The Forbidden City is a really good example of this. I'm not sure if it's Beijing's most oft-visited landmark, but it certainly feels that way as you push your way through hordes of crowds to get a glimpse of the various freshly painted buildings that, captions assure, once housed the emperor and his kitchen, harem, temple and courtiers in the verboten heart of the Chinese empire. There are precious few original artefacts from any of these sanctums, however; many were destroyed in a fire in the early 20th century and others were taken by the Guomindang on the party's way to Taiwan in 1949; others just weren't preserved after the Qing fell. But the buildings are purty.

One intruiging thing about the sightseeing hordes, though, is that the majority (or at least the plurality) of them are Chinese who've made the trek out from other provinces to ooh and ahh at these national icons and wait in line for hours to put a rose near Mao Zedong's meticulously preserved corpse. While they're posing in front of various landmarks, they also snap photos of the exotic foreigners wandering around.
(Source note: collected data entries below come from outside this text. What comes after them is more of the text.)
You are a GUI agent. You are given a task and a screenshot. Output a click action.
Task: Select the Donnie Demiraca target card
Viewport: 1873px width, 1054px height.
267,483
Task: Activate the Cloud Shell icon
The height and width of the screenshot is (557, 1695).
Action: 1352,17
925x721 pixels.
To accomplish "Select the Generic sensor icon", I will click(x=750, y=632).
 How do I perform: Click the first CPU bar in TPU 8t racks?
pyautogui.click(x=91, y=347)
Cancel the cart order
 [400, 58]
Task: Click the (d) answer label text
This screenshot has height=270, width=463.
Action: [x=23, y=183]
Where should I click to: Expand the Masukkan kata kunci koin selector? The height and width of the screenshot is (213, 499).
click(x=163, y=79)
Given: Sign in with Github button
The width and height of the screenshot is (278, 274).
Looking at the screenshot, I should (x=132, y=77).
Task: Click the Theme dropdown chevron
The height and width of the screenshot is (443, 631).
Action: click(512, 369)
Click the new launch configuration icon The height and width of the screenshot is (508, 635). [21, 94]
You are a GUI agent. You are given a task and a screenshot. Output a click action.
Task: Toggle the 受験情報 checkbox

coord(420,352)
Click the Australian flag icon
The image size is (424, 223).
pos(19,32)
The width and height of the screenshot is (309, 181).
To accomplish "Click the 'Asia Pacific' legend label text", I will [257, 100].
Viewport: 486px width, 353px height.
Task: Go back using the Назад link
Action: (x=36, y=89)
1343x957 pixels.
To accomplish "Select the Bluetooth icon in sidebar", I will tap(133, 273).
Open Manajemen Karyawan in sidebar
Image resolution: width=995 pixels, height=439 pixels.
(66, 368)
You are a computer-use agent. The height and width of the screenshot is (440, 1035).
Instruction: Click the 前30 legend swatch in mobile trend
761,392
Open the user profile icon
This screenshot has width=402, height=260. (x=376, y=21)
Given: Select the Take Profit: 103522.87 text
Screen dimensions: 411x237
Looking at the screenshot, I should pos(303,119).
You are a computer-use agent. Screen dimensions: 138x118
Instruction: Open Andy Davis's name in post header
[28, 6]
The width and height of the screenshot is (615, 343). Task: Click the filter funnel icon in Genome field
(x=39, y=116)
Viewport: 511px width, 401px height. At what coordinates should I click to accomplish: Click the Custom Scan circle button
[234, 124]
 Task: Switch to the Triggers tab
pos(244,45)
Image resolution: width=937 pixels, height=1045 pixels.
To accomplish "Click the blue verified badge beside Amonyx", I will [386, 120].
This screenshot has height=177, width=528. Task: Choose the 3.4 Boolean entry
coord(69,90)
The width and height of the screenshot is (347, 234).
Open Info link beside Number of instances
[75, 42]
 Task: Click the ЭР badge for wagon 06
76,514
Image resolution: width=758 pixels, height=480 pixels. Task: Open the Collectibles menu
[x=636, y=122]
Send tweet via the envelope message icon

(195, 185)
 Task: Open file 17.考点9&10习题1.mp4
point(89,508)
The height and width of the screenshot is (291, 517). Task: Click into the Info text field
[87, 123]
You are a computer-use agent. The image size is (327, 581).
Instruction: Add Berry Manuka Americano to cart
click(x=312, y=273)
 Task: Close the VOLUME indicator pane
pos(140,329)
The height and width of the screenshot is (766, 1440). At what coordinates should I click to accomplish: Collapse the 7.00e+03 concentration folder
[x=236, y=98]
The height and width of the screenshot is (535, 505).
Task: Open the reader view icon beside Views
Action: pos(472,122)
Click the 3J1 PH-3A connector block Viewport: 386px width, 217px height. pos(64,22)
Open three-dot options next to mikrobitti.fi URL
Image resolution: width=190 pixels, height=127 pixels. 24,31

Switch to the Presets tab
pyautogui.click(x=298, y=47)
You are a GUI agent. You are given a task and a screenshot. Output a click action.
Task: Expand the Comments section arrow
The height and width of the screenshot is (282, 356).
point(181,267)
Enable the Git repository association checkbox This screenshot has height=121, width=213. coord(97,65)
My first attempt to check out Tian'anmen Square proved a total failure--the biggest "public square" in the world is closed from 6 p.m. to 6 a.m. When it is open, the crowds who flock to wander its concrete pavestones and pose for photos in front of the ginormous Mao Zedong portrait across the street hanging from the Tian'an Men have to pass first through a security checkpoint, complete with an X-ray machine and stern, uniformed guards posted at each of the square's intersections. I saw several military patrols, decked out in green fatigues, marching to and from the area.

Tian'anmen Square was built originally to convey a sense of the Communist Party's enormity. It succeeds, but perhaps not in the way Mao intended.

Equally cool and much more intimate are the city's hutongs--narrow alleyways lined by small grey brick houses that date to the Mongol period (many of the ones still standing have been restored so the tuk-tuk drivers can tour hapless foreigners around them). I met a family from Shanxi province that came to Beijing to run a noodle shop. Of course they miss their home province, they said. But leave the capital? Not a chance.

Most of the city's migrants, however, still haven't returned since they were cleared out before the Olympics. The ubiquitous banners, buildings and security overkill remain as a visible legacy to the games. For all the ads plastered around this city, you'd think the Olympics were still going on. Except, of course, for the glut of cars zipping through the downtown core. No more even-odd switching for jet-setting Beijingren.

I didn't expect the Great Wall to be a highlight. The name itself is so oft-repeated by tourists and would-be tourists that it has passed almost beyond cliche into the realm of larger-than-life mythology.

But we decided that even if we gave in to the myth and made the trek out to the country's most famed tourist attraction, we were going to go in through the back door. We caught a public bus out to the Beijing suburb of Miyun, knowing nothing except that this city was close(ish) to a less-traversed part of the wall. It didn't take us long to find a local only too eager to drive us to Simatai--for an exorbitant fee--and we were barrelling down a narrow road through small villages and the odd cringe-inducingly out of place tourist resort. Simatai itself boasted the same arresting conrast: About a dozen tiny concrete and brick houses, a resort, a youth hostel and a flurry of souvenir stands.

The wall doesn't look real from the bottom of the rolling hill on which it's perched. But in the thin air following the trek up, its sinuous enormity is mind-boggling. It's hard to imagine an emperor crazy enough to press millions of his citizens into forced labour as they killed themselves building a really big freakin' wall.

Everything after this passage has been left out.